=== Texte fourni ===

À la recherche d'un maintien républicain de l'ordre

Comment concilier l'ordre de la rue, la sécurité des citoyens, la défense du régime avec les libertés et les principes et idéaux hérités de 1789 ? La mise au point d'un maintien de l'ordre prenant en compte la lente émergence d'un droit de manifestation longtemps assimilé à un « droit à l'émeute » et en rupture avec les pratiques sanglantes et meurtrières du xixe siècle a préoccupé les pouvoirs publics à partir des années 1890, car ni le régime, ni les élus ne sortaient grandis de drames comme ceux de Fourmies (mai 1891), Narbonne (juin 1907), Draveil-Vigneux et Villeneuve-Saint-Georges (juillet 1908), provoqués par les face-à-face éprouvants entre conscrits ou gendarmes et grévistes ou manifestants.

=== Entrées ===

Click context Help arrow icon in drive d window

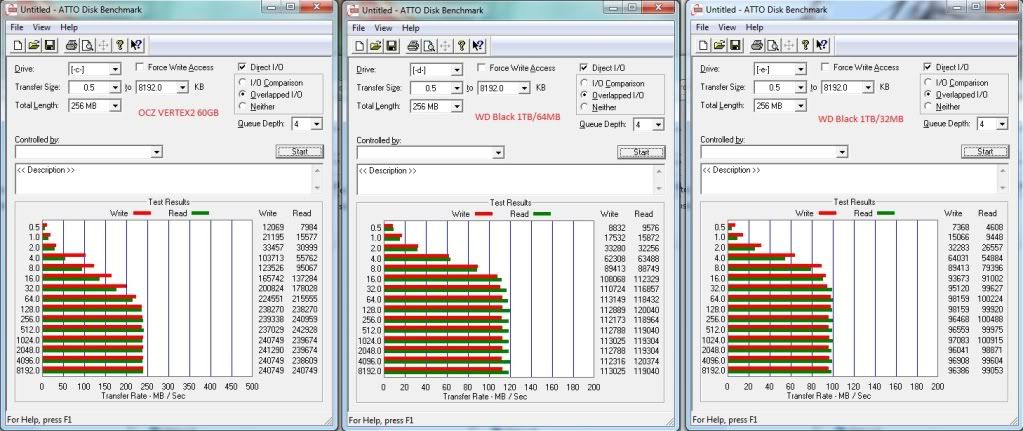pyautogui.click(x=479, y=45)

===
=== Entrées ===

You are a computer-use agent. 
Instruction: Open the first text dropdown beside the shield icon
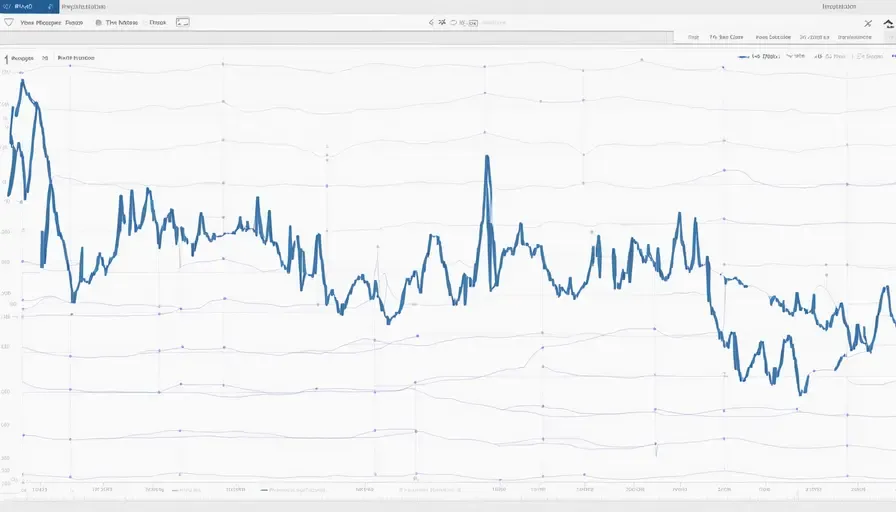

===

Travail demandé: Recopiez mot pour mot le passage ci-dessus sur le maintien de l'ordre républicain, de « Comment concilier l'ordre » à « grévistes ou manifestants. ».

Réponse attendue:
Comment concilier l'ordre de la rue, la sécurité des citoyens, la défense du régime avec les libertés et les principes et idéaux hérités de 1789 ? La mise au point d'un maintien de l'ordre prenant en compte la lente émergence d'un droit de manifestation longtemps assimilé à un « droit à l'émeute » et en rupture avec les pratiques sanglantes et meurtrières du xixe siècle a préoccupé les pouvoirs publics à partir des années 1890, car ni le régime, ni les élus ne sortaient grandis de drames comme ceux de Fourmies (mai 1891), Narbonne (juin 1907), Draveil-Vigneux et Villeneuve-Saint-Georges (juillet 1908), provoqués par les face-à-face éprouvants entre conscrits ou gendarmes et grévistes ou manifestants.